Ukraina w większym stopniu będzie narażona na skutki globalnego kryzysu, ponieważ jej gospodarka jest uzależniona od napływu obcego kapitału. Obniżka prognoz dla światowego PKB do 1,7 proc. spowodowała więc również korektę dla naszego wschodniego sąsiada.
– Sytuacja ukraińskiej gospodarki byłaby lepsza, gdyby przeprowadzono tam wymagane reformy – uważa Janusz Jankowiak, główny ekonomista Polskiej Rady Biznesu. – Nie ma tam rozwiniętych instytucji gospodarki rynkowej, a te, które istnieją, są absolutnie niewiarygodne. Prof. Jerzy Osiatyński z PAN, który kilkakrotnie wraz z międzynarodowymi ekspertami przygotowywał propozycje reform na Ukrainie, wyjaśnia, że tamtejsi politycy z chęcią przyjmują słowa krytyki i plany zmian, ale nic nie robią. – Ukraina ma trudną sytuację polityczną spowodowaną konfliktem na linii prezydent – premier. Stąd trudno tam sformułować jasny program reform dotyczących choćby sektora bankowego – wyjaśnia ekonomista. – Skutek jest taki, że inne zasady funkcjonowania dotyczą banków krajowych, inne – zagranicznych. Prof. Osiatyński zaznacza, że dla Polski lepiej byłoby, gdyby te pesymistyczne prognozy się nie sprawdziły. – Jeśli tam wystąpi tak silna recesja, oznacza to, że ważny dla nas rynek przestaje funkcjonować. Już w tej chwili rozliczenia realizowane są wyłącznie w gotówce przy użyciu euro lub dolara – mówi profesor. – Należy też się spodziewać całkowitego zatrzymania inwestycji.
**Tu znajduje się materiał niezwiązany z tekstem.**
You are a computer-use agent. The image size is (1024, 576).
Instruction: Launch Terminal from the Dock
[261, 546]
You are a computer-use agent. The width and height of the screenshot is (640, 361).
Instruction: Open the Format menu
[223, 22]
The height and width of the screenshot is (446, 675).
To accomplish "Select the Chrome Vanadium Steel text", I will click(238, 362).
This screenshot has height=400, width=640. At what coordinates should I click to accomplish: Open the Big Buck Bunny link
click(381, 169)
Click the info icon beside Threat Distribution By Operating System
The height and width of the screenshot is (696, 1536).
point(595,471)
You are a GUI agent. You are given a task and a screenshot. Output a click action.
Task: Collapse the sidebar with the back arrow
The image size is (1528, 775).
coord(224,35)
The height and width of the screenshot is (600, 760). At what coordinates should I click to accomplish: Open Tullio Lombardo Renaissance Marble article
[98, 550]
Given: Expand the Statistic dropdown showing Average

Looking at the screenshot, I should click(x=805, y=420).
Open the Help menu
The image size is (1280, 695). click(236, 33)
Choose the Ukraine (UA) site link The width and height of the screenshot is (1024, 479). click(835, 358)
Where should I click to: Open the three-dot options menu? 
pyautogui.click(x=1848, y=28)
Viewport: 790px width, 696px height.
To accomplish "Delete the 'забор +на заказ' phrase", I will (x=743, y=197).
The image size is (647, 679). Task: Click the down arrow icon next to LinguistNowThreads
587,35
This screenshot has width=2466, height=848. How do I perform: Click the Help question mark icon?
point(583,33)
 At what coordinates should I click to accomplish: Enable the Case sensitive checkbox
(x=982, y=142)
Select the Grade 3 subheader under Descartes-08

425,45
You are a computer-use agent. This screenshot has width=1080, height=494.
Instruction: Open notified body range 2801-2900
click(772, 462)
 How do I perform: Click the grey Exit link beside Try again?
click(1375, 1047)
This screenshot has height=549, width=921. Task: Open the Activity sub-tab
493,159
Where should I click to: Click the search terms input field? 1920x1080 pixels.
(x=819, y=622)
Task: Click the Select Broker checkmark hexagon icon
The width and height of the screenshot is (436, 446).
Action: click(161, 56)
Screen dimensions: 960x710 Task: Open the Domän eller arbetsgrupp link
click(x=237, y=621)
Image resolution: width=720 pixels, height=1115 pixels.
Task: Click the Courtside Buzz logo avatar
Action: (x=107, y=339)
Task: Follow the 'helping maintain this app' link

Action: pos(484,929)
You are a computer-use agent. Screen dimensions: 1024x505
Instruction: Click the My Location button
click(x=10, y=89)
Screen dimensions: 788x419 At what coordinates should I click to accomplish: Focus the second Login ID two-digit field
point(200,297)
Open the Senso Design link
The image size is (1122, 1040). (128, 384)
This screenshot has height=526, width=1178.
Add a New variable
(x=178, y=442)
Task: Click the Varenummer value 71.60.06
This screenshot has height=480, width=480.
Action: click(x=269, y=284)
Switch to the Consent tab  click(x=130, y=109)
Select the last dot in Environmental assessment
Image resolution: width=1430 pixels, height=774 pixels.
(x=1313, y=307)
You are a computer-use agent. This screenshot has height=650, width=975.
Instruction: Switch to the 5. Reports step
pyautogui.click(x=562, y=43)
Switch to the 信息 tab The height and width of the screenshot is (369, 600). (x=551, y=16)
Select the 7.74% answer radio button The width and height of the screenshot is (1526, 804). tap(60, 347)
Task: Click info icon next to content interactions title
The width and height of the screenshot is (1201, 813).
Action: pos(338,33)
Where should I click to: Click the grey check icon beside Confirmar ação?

Niestety, ukraińscy eksperci sądzą, że może być nawet gorzej, niż ocenia Bank Światowy. – Spadek PKB w najbliższych miesiącach może wynieść 12 proc. – mówi „Rz” Ihor Burakowski, szef Instytutu Badań Gospodarczych i Politycznych Konsultacji w Kijowie.
Ukraińskie władze nie obawiają się bankructwa, ale nadal liczą na drugą transzę pożyczki MFW. Oficjalne rządowe prognozy mówią o wzroście 0,4 proc. – Jest wiele postulatów, które Ukraina powinna spełnić, by otrzymać pożyczkę. Dotyczą m.in. polityki handlowej, kapitalizacji banków, a nawet działalności rządu, ich spełnienie byłoby korzystne nie tylko ze względu na wsparcie finansowe, ale także z punktu widzenia zaufania inwestorów – dodaje Burakowski.